A concentration of \(10-100\) parts per billion (by mass) of \(\mathrm{Ag}^{+}\) is an effective disinfectant in swimming pools. However, if the concentration exceeds this range, the \(\mathrm{Ag}^{+}\) can cause adverse health effects. One way to maintain an appropriate concentration of \(\mathrm{Ag}^{+}\) is to add a slightly soluble salt to the pool.
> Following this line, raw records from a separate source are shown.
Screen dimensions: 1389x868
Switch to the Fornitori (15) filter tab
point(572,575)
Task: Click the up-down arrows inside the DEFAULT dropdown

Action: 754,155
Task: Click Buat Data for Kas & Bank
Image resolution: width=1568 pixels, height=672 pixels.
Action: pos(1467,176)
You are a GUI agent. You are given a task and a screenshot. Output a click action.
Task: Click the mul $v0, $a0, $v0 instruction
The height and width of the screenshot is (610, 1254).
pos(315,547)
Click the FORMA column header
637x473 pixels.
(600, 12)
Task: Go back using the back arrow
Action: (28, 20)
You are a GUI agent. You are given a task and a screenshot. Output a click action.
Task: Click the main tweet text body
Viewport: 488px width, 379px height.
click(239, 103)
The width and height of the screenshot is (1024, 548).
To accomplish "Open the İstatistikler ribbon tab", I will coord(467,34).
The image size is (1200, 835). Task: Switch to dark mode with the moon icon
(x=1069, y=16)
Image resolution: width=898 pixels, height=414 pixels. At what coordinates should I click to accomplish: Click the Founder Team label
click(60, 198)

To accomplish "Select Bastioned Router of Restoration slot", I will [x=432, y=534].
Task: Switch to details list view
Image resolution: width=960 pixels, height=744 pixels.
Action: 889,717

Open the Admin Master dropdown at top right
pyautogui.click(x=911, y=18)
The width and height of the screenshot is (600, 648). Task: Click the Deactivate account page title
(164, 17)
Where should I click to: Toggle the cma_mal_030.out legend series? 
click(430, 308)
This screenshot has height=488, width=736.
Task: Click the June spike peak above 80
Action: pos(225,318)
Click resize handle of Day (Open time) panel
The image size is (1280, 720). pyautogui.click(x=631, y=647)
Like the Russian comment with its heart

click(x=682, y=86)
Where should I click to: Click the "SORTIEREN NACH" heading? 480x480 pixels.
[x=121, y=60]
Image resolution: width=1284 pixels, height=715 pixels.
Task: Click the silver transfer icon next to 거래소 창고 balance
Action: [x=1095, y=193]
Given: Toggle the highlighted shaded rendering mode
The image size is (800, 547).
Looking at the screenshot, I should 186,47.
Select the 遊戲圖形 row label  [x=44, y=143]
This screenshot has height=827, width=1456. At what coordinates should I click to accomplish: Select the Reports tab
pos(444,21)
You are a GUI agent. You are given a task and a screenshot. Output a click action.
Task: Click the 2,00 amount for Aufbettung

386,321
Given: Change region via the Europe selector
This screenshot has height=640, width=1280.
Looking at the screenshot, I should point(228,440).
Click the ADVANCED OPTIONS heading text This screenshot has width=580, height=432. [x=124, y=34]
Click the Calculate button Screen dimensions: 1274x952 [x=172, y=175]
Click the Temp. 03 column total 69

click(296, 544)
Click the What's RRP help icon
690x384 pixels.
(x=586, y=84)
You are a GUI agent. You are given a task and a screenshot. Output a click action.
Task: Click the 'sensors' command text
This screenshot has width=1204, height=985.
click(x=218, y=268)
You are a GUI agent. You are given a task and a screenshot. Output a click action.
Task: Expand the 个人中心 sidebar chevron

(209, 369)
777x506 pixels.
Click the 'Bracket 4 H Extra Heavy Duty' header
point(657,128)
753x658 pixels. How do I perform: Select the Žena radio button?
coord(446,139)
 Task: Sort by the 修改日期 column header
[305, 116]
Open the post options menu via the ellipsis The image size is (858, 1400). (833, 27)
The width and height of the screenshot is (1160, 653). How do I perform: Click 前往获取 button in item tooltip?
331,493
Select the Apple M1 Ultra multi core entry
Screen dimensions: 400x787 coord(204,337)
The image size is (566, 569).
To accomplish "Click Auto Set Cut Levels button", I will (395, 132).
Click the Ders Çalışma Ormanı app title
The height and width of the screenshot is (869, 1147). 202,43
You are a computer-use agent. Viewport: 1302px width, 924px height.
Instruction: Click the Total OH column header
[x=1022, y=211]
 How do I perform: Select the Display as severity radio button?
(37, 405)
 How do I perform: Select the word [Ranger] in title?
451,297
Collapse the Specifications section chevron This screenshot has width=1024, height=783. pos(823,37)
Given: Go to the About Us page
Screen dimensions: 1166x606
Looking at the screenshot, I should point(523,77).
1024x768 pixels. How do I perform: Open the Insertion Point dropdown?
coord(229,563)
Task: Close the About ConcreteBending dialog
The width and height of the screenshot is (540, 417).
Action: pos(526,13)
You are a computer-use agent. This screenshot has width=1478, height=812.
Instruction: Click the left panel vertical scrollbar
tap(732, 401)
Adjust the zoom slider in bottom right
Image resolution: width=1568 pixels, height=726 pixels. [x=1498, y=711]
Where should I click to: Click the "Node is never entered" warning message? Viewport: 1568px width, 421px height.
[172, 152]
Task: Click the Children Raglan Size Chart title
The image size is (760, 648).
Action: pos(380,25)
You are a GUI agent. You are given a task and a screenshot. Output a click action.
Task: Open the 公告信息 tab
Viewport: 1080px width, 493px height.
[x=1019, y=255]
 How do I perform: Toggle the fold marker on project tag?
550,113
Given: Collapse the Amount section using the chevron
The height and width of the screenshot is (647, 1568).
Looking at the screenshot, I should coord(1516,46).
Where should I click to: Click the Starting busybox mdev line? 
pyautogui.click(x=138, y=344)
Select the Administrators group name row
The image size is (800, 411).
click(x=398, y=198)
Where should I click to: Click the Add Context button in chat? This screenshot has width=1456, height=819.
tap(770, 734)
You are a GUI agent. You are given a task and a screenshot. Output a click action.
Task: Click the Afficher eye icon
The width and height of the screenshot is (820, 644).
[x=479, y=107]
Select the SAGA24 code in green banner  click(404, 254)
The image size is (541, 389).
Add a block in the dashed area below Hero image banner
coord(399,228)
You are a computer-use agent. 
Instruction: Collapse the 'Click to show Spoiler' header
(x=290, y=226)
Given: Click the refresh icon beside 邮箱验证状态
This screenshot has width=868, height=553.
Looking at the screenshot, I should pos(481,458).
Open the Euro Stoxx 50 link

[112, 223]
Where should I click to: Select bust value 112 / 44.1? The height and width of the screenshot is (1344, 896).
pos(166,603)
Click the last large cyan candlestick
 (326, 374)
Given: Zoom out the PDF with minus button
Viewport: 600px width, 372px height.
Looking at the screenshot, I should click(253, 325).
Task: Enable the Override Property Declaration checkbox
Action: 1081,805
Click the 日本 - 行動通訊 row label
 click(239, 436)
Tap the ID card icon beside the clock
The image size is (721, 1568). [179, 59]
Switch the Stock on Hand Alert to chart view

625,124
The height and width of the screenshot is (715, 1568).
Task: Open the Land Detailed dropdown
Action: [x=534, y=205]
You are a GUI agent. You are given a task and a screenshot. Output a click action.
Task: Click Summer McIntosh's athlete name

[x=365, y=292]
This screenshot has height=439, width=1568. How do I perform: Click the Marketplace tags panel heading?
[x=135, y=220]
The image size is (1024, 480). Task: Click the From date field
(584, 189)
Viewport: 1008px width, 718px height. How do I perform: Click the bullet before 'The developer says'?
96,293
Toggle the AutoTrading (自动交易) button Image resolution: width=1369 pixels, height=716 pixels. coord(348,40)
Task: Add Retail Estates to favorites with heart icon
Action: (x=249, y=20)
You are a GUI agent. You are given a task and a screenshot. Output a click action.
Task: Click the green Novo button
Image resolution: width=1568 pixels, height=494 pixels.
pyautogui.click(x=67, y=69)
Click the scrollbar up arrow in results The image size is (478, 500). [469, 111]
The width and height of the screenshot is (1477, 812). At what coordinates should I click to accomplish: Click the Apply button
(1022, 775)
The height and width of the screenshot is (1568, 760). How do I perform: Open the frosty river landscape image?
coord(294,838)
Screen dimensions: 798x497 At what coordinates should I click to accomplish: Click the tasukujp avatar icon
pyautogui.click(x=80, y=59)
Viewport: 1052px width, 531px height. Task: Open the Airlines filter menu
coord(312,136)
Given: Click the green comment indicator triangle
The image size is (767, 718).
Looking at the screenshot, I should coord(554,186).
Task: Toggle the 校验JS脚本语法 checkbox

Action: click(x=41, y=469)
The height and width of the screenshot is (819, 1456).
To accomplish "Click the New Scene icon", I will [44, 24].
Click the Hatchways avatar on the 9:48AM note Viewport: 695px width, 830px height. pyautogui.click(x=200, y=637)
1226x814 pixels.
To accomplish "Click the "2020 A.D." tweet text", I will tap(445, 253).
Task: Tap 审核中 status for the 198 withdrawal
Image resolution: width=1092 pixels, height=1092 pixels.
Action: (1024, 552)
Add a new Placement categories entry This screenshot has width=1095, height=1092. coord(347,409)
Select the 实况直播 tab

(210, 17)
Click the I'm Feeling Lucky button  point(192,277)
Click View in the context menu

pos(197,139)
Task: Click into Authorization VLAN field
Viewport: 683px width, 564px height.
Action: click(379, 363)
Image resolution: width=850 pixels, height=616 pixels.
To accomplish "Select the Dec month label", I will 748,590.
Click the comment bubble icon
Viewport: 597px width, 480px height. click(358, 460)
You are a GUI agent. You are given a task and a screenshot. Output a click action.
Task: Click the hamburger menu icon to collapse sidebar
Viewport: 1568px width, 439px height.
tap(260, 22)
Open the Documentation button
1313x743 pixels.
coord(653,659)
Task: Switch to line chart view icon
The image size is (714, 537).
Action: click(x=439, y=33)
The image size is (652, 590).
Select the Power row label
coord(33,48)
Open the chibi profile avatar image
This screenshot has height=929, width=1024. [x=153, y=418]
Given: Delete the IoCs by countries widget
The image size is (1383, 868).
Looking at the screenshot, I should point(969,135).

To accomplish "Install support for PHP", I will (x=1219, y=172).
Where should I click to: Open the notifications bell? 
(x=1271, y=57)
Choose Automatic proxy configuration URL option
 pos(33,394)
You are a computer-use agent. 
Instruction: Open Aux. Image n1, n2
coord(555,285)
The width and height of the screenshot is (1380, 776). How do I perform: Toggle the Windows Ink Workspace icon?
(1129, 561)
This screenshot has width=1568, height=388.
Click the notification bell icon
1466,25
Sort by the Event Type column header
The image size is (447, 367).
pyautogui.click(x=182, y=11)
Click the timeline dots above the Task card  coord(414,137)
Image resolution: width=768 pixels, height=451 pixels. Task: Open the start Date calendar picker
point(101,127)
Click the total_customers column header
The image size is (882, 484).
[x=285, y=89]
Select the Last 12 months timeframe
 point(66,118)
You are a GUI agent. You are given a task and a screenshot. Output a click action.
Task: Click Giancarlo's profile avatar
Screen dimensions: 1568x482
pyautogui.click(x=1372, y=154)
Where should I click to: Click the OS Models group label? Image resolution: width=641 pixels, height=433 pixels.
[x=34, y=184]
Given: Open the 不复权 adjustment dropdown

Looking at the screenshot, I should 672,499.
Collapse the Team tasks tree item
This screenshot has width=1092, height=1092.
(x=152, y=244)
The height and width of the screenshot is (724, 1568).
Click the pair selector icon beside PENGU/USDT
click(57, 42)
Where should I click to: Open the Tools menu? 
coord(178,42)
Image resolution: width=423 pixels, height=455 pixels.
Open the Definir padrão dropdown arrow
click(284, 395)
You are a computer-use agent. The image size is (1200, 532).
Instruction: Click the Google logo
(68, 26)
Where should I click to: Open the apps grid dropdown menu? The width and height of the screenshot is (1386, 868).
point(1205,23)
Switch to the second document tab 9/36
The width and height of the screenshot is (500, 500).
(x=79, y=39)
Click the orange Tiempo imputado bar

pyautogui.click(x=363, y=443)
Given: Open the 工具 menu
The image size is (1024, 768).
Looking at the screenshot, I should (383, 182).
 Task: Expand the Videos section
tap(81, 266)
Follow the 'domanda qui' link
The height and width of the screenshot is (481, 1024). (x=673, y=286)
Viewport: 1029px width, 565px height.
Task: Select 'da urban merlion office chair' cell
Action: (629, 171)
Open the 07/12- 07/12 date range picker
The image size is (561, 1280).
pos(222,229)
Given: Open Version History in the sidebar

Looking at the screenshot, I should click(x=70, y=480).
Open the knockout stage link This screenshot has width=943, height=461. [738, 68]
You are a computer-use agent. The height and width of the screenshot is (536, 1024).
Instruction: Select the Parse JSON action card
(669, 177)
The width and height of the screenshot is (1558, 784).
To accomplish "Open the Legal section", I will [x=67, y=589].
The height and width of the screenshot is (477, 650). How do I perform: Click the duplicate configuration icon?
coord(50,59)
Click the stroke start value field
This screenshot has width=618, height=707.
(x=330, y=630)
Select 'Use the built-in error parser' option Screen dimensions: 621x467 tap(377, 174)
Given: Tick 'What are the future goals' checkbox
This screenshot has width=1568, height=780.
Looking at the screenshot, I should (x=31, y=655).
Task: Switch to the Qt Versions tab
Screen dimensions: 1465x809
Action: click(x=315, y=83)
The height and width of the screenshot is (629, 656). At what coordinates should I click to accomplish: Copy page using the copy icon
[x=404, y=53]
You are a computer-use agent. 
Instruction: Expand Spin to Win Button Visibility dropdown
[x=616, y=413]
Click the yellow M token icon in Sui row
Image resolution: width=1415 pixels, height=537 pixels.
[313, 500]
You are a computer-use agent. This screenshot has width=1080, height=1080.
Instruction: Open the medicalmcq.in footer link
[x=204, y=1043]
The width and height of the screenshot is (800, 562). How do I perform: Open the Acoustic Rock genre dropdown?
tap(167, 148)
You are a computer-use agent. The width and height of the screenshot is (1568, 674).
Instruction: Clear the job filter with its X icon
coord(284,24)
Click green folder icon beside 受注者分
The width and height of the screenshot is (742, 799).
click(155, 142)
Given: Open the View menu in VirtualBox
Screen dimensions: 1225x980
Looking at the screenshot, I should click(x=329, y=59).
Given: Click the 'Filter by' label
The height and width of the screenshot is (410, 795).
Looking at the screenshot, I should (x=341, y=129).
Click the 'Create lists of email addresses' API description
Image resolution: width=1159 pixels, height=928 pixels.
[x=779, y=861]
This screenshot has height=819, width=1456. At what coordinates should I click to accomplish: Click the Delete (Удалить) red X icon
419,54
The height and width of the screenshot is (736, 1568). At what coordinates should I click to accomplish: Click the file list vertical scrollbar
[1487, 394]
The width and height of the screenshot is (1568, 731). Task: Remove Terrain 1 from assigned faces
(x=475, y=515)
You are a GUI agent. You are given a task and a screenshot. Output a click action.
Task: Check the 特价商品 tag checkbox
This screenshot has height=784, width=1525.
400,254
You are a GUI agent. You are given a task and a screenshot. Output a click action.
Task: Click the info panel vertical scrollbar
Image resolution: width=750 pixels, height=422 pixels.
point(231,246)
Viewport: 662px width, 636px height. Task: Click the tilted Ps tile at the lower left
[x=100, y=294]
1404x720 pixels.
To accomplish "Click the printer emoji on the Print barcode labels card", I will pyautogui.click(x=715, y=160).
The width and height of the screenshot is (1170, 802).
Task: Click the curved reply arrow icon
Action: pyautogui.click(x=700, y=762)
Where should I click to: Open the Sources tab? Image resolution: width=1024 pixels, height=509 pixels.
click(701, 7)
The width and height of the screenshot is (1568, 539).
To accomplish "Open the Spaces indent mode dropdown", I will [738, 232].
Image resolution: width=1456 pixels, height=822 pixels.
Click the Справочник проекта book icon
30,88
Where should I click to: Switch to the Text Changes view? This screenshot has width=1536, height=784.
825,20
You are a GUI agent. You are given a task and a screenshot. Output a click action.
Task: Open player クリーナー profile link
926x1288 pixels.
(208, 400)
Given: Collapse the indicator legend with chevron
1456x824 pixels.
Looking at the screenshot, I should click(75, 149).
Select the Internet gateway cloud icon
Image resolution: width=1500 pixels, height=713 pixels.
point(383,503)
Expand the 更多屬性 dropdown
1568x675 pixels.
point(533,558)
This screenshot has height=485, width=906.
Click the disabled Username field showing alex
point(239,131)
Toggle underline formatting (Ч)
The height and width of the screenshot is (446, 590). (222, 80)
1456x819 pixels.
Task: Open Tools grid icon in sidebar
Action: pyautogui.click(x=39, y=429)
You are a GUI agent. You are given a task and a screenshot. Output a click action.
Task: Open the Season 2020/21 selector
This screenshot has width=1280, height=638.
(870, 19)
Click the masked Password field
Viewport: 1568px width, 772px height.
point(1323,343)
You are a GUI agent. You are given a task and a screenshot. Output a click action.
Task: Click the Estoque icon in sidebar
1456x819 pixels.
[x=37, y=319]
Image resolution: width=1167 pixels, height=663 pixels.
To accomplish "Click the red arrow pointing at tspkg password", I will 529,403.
Using \(K_{s p}\) values from Appendix \(D\), calculate the equilibrium concentration of \(\mathrm{Ag}^{+}\) in parts per billion that would exist in equilibrium with (a) AgCl, (b) AgBr, (c) AgI.

Fluoridation of drinking water is employed in many places to aid in the prevention of tooth decay. Typically. the \(\mathrm{F}^{-}\) ion concentration is adjusted to about \(1 \mathrm{ppm}\). Some water supplies are also "hard"; that is, they contain certain cations such as \(\mathrm{Ca}^{2+}\) that interfere with the action of soap. Consider a case where the concentration of \(\mathrm{Ca}^{2+}\) is \(8 \mathrm{ppm}\). Could a precipitate of \(\mathrm{CaF}_{2}\) form under these conditions? (Make any necessary approximations.)

Baking soda (sodium bicarbonate, \(\mathrm{NaHCO}_{3}\) ) reacts with acids in foods to form carbonic acid \(\left(\mathrm{H}_{2} \mathrm{CO}_{3}\right),\) which in turn decomposes to water and carbon dioxide gas. In a cake batter, the \(\mathrm{CO}_{2}(g)\) forms bubbles and causes the cake to rise. \((\mathbf{a})\) A rule of thumb in baking is that \(1 / 2\) teaspoon of baking soda is neutralized by one cup of sour milk. The acid component in sour milk is lactic acid, \(\mathrm{CH}_{3} \mathrm{CH}(\mathrm{OH}) \mathrm{COOH}\). Write the chemical equation for this neutralization reaction. (b) The density of baking soda is \(2.16 \mathrm{~g} / \mathrm{cm}^{3}\). Calculate the concentration of lactic acid in one cup of sour milk (assuming the rule of thumb applies), in units of mol/L. (One cup \(=236.6 \mathrm{~mL}=48\) teaspoons \() .(\mathbf{c})\) If \(1 / 2\) teaspoon of baking soda is indeed completely neutralized by the lactic acid in sour milk, calculate the volume of carbon dioxide gas that would be produced at a pressure of \(101.3 \mathrm{kPa}\), in an oven set to \(177^{\circ} \mathrm{C}\).